La position de la Cour de cassation quant au sort des actes conclus par la société en formation, c’est-à-dire non encore immatriculée était jusqu’alors très rigoureuse. Adoptant une lecture formaliste, elle soumettait la validité de la reprise des actes par la société une fois immatriculée, et donc dotée de la personnalité morale, à des exigences strictes. Un effet indésirable de ce rigorisme était de permettre aux parties le souhaitant de se soustraire de leurs engagements contractuels de manière purement opportuniste. Désormais, cela ne devrait plus être possible : la reprise dépend de la commune intention des parties, et non d’un critère formaliste.
Récemment, la Cour de cassation avait notamment jugé dans deux arrêts en date du 25 mai 2023 (Cour de cassation 25 mai 2023, chambre commerciale pourvois n° 22-15313 et 22-15314) , que le crédit-bail conclu par la société en formation elle-même devait être annulé. La justification est d’une logique -apparente- implacable : avant son immatriculation, la société n’a pas de personnalité juridique de sorte qu’elle ne peut pas être titulaire de droits, ni d’obligations.
Les premiers juges avaient pourtant relevé que la société civile immobilière, au moment de son immatriculation, avait dûment repris l’acte de crédit-bail par voie statutaire, que les associés avaient en particulier donné pouvoir au notaire de rédiger l’acte de crédit-bail en leurs qualité « d’associés et de caution » et qu’il était mentionné dans l’acte de crédit-bail qu’à défaut d’immatriculation de la société civile immobilière, les associés supporteraient personnellement les engagements découlant du crédit-bail.

··········

◆ CONSIGNES:
(a) Recopiez tout le passage du texte sur la société en formation, depuis « La position de » jusqu'à « d’un critère formaliste. ».
(b) D'après le texte sur la société en formation, à quelle date la Cour de cassation a-t-elle rendu les deux arrêts sur le crédit-bail conclu par la société en formation ?
(c) Écrivez la suite du texte sur la société en formation, après sa dernière phrase.

◆ LIGNES DE DONNÉES:

··········

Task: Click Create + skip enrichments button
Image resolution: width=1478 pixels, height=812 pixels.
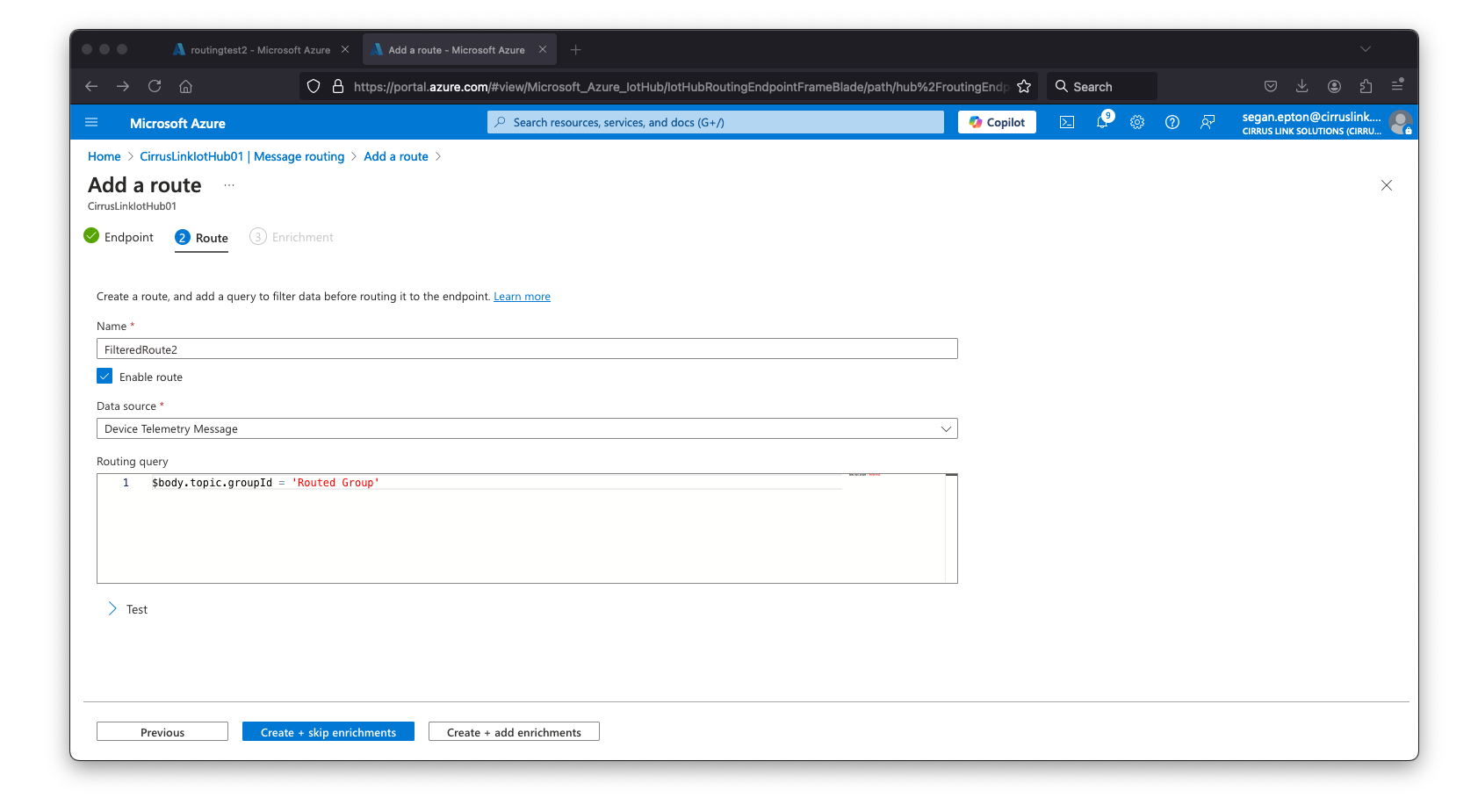Action: (328, 732)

··········

◆ RÉPONSES:
(a)
La position de la Cour de cassation quant au sort des actes conclus par la société en formation, c’est-à-dire non encore immatriculée était jusqu’alors très rigoureuse. Adoptant une lecture formaliste, elle soumettait la validité de la reprise des actes par la société une fois immatriculée, et donc dotée de la personnalité morale, à des exigences strictes. Un effet indésirable de ce rigorisme était de permettre aux parties le souhaitant de se soustraire de leurs engagements contractuels de manière purement opportuniste. Désormais, cela ne devrait plus être possible : la reprise dépend de la commune intention des parties, et non d’un critère formaliste.

(b) Le 25 mai 2023.

(c)
En dépit de ces constatations de fait, qui ne laissaient pas place au doute quant à la volonté de reprise de l’acte accompli par les associés pour le compte de la société en formation, la cour de cassation, respectueuse de sa jurisprudence antérieure, prononça la nullité de l’acte du crédit-bail et de l’acte de caution personnelle des dirigeants aux motifs que : « lorsqu’un acte a été conclu, non pas au nom et pour le compte d’une société en cours de formation mais par la société elle-même, avant son immatriculation au registre du commerce et des sociétés, l’acte est nul pour avoir été conclu par une société dépourvue de la personnalité juridique ».
La Cour de cassation invoqua, en parfaite orthodoxie, les articles 1842 et 1843 du Code civil qui disposent que la société jouit de la personnalité morale qu’au moment de son immatriculation et que les personnes qui agissent au nom d’une société en formation sont tenues des actes accomplis avant son immatriculation.
La rigueur juridique du raisonnement suivi par la Cour régulatrice était pourtant contestable. Sans aucun doute, sans personnalité morale, nulle capacité de contracter de sorte que les actes accomplis lors de cette période de formation de la société empruntent la passerelle de la personnalité des associés. Mais, précisément, le législateur, après avoir énoncé cette évidence dans la première phrase de l’article 1843 du Code civil, en ajoutait une seconde indiquant que la société régulièrement immatriculée peut reprendre les engagements souscrits, qui sont alors réputés avoir été dès l’origine contractés par celle-ci.
Ces décisions antérieures étaient critiquables puisqu’une simple erreur rédactionnelle pouvait entraîner la nullité absolue d’actes, malgré le fait que plusieurs éléments factuels pouvaient laisser à penser que les associés avaient bel et bien agi au nom de la société en formation. Un revirement jurisprudentiel était donc souhaité par de nombreux praticiens afin de pallier cette situation que d’aucuns traitaient de formalisme.
Un revirement jurisprudentiel inattendu et bienvenu
La Cour de cassation vient précisément d’abandonner sa position antérieure. Opérant un spectaculaire revirement jurisprudentiel en rendant pas moins de des 3 arrêts sur cette question le 29 novembre 2023 ( Cour de cassation 29 novembre 2023, chambre commerciale pourvois n° 22-12.865, 22-18.295 et 22-21.623).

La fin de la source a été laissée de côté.